Are we ready for the Big One?

Sacred Heart Schools, Atherton launched its first all-school evacuation in living memory on Tuesday. In a festive spirit, more than one-thousand children and adults gathered under a clear blue late-September sky to demonstrate their readiness to face whatever life throws at them.

Emergency response director Sandy Dubinsky praised the community’s walk to the football field as “a remarkable job.” What impressed me was the diversity of responses to simulated catastrophe:When the long-anticipated fire alarm went off, Senior Seena Amid-Houzor leaped to his feet and hurried to pack his bag. Seena ignored his teacher’s instructions to leave the bag until classmate Maria Gibbs counseled him, “It’s not worth dying for.”

In the crowded hallway, students, confused by the closing of the fire doors, walked away from the exits until English teacher James Hughes, with bold strides and arms akimbo, guided them safely out of the building. Once out in the warm morning air, students regained their sense of normalcy and talked quietly about their lives.

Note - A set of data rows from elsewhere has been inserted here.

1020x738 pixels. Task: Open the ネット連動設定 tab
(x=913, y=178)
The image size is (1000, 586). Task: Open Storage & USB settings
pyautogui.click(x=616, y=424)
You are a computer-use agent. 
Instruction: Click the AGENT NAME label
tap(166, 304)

Nora: “Do we have espacio next?”
Madelyn: “You mean we’re going to miss espacio?”
Nora: “ I hope so.”

The Dean of Students set up a portable amplifier. “I appreciate your cooperation. Please move to the football field.”

Drama teacher John Loschman, with his fine sense of the choreography of events, said, “They’re supposed to go to the field two ways. He didn’t say that. I read my instructions.”

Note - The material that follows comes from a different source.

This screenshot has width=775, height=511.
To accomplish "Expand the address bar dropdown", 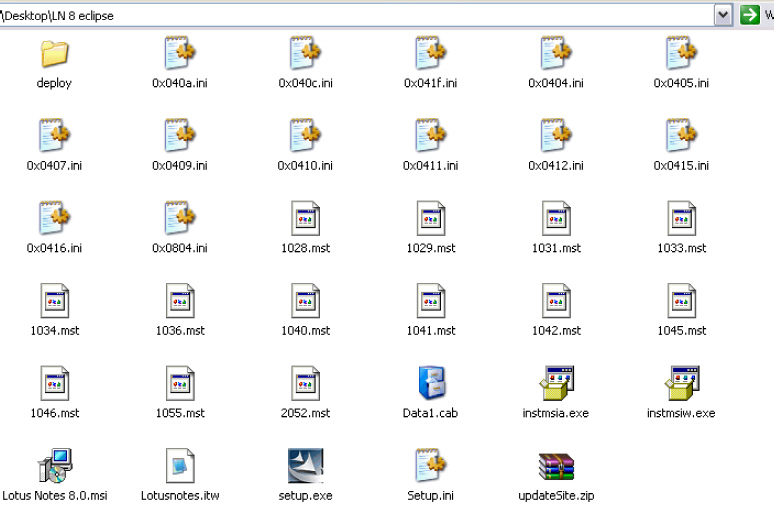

Students did as they were told, but none was able to simulate the seriousness that one imagines will accompany a real emergency.For some, the practice lacked verisimilitude:
“How many times in your life will your school burn down?”
“No, dude. It’s about hostages. I’d just get the hell out.”
“That is different thing.”

Others were still focused on smaller, more immediate traumas:
“I wanted to kill Whitlow during that test. He kept sniffling, and he wouldn’t get a tissue.”

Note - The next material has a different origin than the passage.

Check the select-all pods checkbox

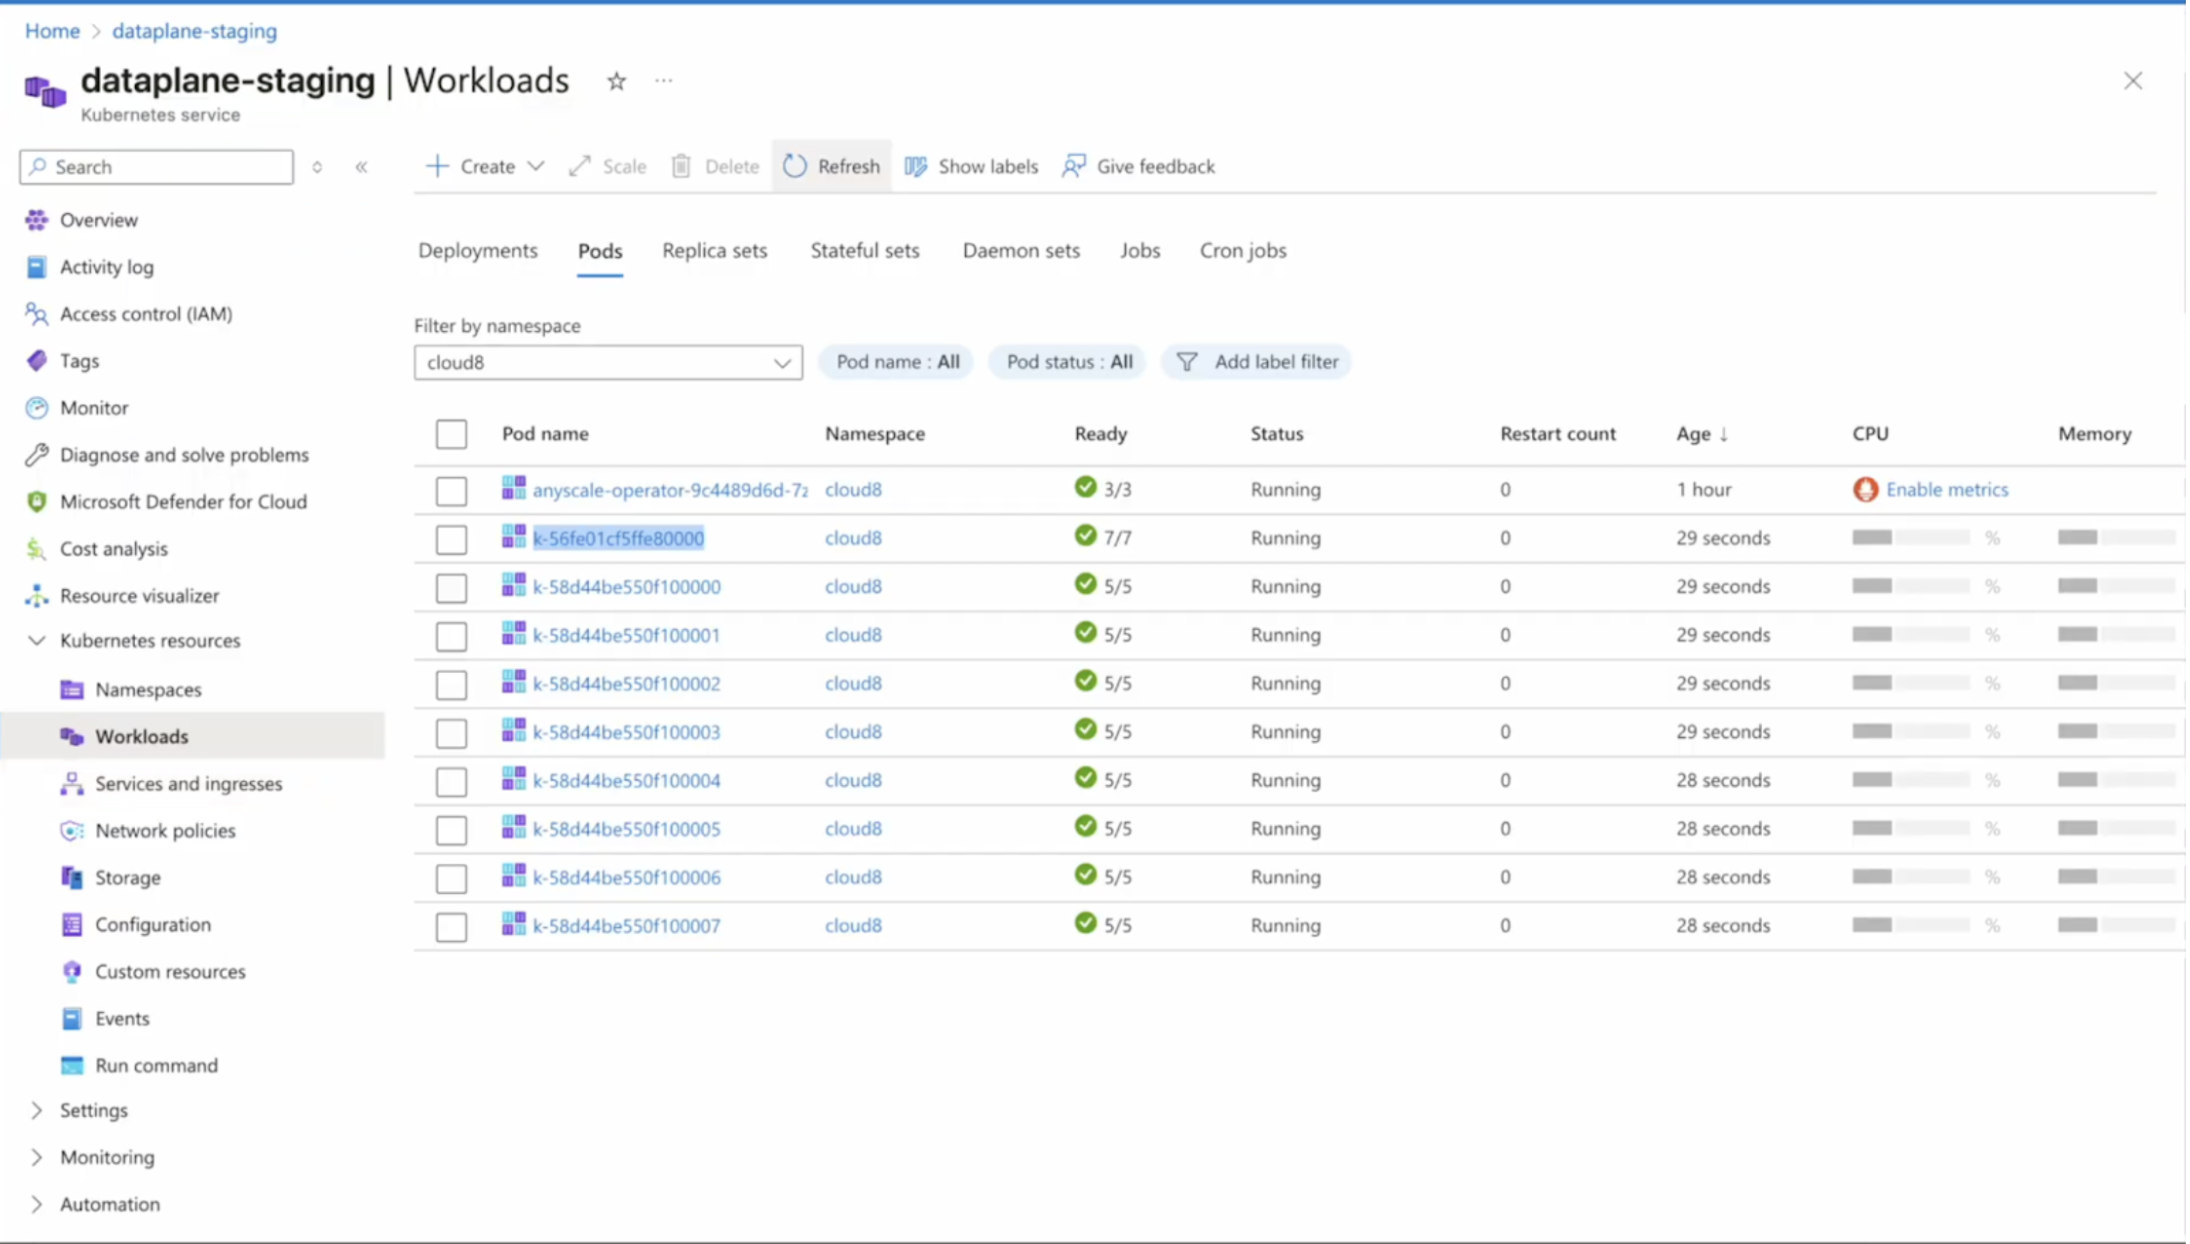coord(451,433)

At the field, a group of senior boys circled around a pair of MacBook Pros to listen to music and snap pictures of themselves in their digital PhotoBooth.
“We should start a mass printing to all the printers on campus!”
“How sick would that be?”

One boy dispensed test-taking advice: “A short answer is supposed to be three sentences, tops.”

Many talked merely for the pleasure of hearing their own voices:
"Who was I talking about when I compared him to Java the Hut?"
"How good of an idea is a spider army?"
"Are those pants linen? That is legit!"
"Are you writing poetry about what you see?"
"Up yours, man. We're listening to Halo 3!"

The Dean of Faculty discovered astroturf: “Oh, my god! It’s fake grass.”

At the other end of the field, I picked out my fourth-grade daughter sitting happily with her classmates. I wanted to run to her and say hello. In a real emergency I would have.

When the faculty and staff were dismissed, history teacher Stuart Morris staggered to his feet in a daze. “Oh, man. That was a head-rush.”

Strolling back to the buildings, two teachers chatted about education and class warfare. The drill took less time than expected, and everyone was grateful for the long break—a real espacio in the day. When the class bell rang an hour later, poor Seena had still not returned for his book-bag.